What the task requires:
Using the data below, output the first line and every line after it up to and including the line containing "Calendar (887, 109)", exactly as written and with nothing added.

Exercise data START

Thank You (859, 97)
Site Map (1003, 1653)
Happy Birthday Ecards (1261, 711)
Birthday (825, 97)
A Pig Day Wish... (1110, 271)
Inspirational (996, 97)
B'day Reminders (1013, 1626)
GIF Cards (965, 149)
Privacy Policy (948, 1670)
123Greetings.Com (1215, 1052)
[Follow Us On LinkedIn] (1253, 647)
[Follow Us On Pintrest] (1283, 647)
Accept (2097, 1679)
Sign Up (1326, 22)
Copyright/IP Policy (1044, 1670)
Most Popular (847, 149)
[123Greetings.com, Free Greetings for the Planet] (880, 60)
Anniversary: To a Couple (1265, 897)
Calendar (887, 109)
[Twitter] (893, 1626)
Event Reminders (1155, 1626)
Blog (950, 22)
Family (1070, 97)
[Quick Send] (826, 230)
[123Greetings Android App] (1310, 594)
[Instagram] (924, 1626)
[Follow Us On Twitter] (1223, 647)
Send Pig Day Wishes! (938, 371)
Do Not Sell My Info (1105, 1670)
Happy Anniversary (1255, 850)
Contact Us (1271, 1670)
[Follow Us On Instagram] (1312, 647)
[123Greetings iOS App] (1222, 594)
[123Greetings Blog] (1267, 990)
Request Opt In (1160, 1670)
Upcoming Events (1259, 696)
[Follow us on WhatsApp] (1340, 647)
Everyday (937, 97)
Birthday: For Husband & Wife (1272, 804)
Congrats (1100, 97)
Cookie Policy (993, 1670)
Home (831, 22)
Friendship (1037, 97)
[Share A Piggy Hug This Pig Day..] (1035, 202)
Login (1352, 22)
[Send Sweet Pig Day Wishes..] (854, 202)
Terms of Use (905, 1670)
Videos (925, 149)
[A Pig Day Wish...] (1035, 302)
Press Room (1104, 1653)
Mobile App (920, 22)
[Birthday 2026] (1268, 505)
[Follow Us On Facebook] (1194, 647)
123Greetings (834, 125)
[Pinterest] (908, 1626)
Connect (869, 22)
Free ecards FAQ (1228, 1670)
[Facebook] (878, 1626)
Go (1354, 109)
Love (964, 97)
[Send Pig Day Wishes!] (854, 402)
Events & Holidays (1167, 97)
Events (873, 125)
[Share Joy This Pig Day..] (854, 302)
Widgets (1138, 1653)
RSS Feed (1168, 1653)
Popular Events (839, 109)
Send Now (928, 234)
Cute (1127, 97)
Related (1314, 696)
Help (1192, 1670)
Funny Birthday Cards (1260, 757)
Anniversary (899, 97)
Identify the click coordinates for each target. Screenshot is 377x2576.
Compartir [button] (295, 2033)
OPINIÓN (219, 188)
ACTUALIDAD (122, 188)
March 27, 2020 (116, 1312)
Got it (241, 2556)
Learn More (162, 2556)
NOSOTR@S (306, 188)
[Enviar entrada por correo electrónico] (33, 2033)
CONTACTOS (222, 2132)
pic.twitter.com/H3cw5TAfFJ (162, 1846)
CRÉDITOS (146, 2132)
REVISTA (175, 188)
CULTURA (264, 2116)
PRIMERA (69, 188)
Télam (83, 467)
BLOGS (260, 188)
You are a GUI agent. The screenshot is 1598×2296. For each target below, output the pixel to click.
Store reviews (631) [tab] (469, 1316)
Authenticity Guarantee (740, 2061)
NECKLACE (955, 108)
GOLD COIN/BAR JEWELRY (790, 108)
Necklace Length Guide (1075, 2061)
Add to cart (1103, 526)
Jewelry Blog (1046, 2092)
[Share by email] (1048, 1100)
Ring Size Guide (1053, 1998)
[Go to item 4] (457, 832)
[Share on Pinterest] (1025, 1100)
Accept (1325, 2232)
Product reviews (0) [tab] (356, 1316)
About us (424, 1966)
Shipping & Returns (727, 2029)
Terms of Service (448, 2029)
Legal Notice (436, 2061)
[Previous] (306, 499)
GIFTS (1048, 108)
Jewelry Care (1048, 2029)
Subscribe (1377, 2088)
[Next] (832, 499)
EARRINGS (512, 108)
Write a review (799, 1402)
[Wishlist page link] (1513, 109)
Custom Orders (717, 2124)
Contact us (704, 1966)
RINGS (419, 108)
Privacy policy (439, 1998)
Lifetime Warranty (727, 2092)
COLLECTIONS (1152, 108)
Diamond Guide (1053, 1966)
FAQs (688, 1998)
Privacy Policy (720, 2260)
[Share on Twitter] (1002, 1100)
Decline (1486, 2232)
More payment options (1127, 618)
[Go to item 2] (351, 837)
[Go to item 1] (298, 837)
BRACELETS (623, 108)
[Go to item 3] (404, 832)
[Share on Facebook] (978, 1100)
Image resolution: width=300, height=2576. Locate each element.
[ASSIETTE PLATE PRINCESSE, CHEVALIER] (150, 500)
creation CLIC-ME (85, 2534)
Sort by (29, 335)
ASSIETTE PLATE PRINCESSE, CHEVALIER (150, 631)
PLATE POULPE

Exercise data END

Answer space:
Thank You (859, 97)
Site Map (1003, 1653)
Happy Birthday Ecards (1261, 711)
Birthday (825, 97)
A Pig Day Wish... (1110, 271)
Inspirational (996, 97)
B'day Reminders (1013, 1626)
GIF Cards (965, 149)
Privacy Policy (948, 1670)
123Greetings.Com (1215, 1052)
[Follow Us On LinkedIn] (1253, 647)
[Follow Us On Pintrest] (1283, 647)
Accept (2097, 1679)
Sign Up (1326, 22)
Copyright/IP Policy (1044, 1670)
Most Popular (847, 149)
[123Greetings.com, Free Greetings for the Planet] (880, 60)
Anniversary: To a Couple (1265, 897)
Calendar (887, 109)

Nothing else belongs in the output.